How to make slow cooker chicken chili
Slow cooker chicken chili is so easy to prepare because nearly all of the ingredients go into the slow cooker together and you can leave it alone for 8 hours before finishing it off.
You can find the full ingredients list with quantities below, but I want to go over a few substitutions with you in case you can’t find certain things, or already have ingredients you can use.
- You can use any white beans in this recipe, you don’t have to use Great Northern Beans.
- If you have leftover shredded chicken or a rotisserie chicken you can use that instead, but you will only need to cook your chili for about 4-6 hours.
- Instead of using a can of chopped green chilies, I’ve also made this recipe with fresh serrano chilies.

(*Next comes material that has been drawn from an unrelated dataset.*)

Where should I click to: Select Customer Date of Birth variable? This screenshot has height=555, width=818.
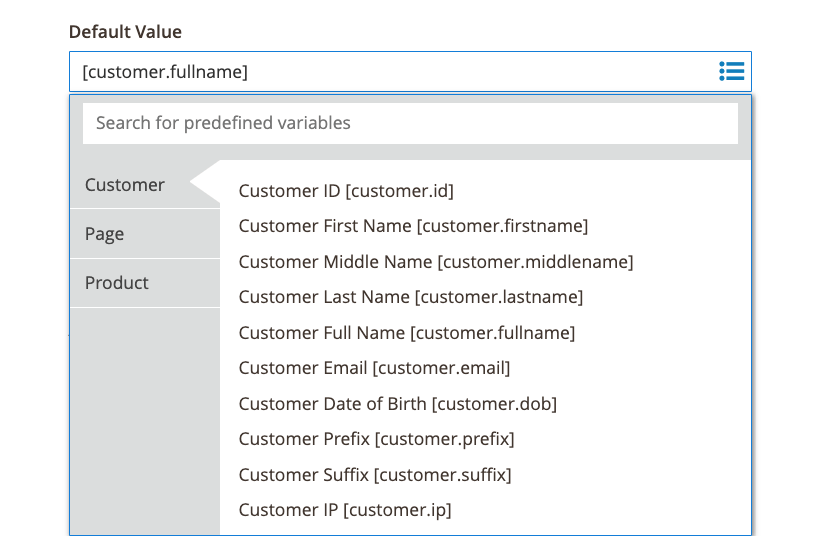click(x=397, y=404)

- I would normally use a white onion for chili, but I happened to have a yellow one on hand so used that instead.
- You can use a tbs of crushed garlic from a jar instead of fresh garlic.
Put all of your ingredients (except for your garnishes and toppings) into the slow cooker. The amount of chicken breasts you use will depend on how many you can put in a single layer on the bottom of the slow cooker. I used four large chicken breasts, but have made this recipe previously using 6 smaller ones.
After cooking on low for 8 hours, you will need to remove the chicken breasts and shred them before returning them to the slow cooker.
Tip: Only remove one chicken breast at a time for shredding. As the chicken breast cools it becomes harded to shred, so shredding just one at a time and leaving the others in the slow cooker will make it so much easier.
Once the shredded chicken has been returned you can add the Crema Mexicana and some of the shredded Monterey Jack cheese and stir to make the chili more creamy. Transfer to individual bowls, or into a large pot for serving.
Serve your white chicken chili with cornbread.
A creamy and milk slow cooker chicken chili for fall.
- 4-6 chicken breasts quantity depends on size
- 1 yellow onion
- 2 celery stalks chopped
- 15.5 oz can of Great Northern beans
- 1 cup frozen corn
- 2 cups chicken stock
- 1/2 cup green fire-roasted salsa
- 1 tbs garlic finely chopped
- 4.5 oz can of chopped green chilies
- 1 lime zest and juice
- 1/3 cup Crema Mexicana plus extra for topping
- 1 tbs cumin
- 1 tsp salt and pepper
- Shredded Monterey Jack cheese for garnish
- Cilantro for garnish
Place all ingredients (aside from the cilantro, Crema Mexicana, and Monterey Jack Cheese into the slow cooker starting with the chicken.
Cook over low heat for 8 hours
Remove the chicken breasts from the slow cooker and shred them.
Return the chicken breasts to the slow cooker along with the Crema Mexicana, and 1/2 a cup of Monterey Jack cheese. Stir to combine
Add more cilantro, Crema Mexicana, and Monterey Jack cheese when serving.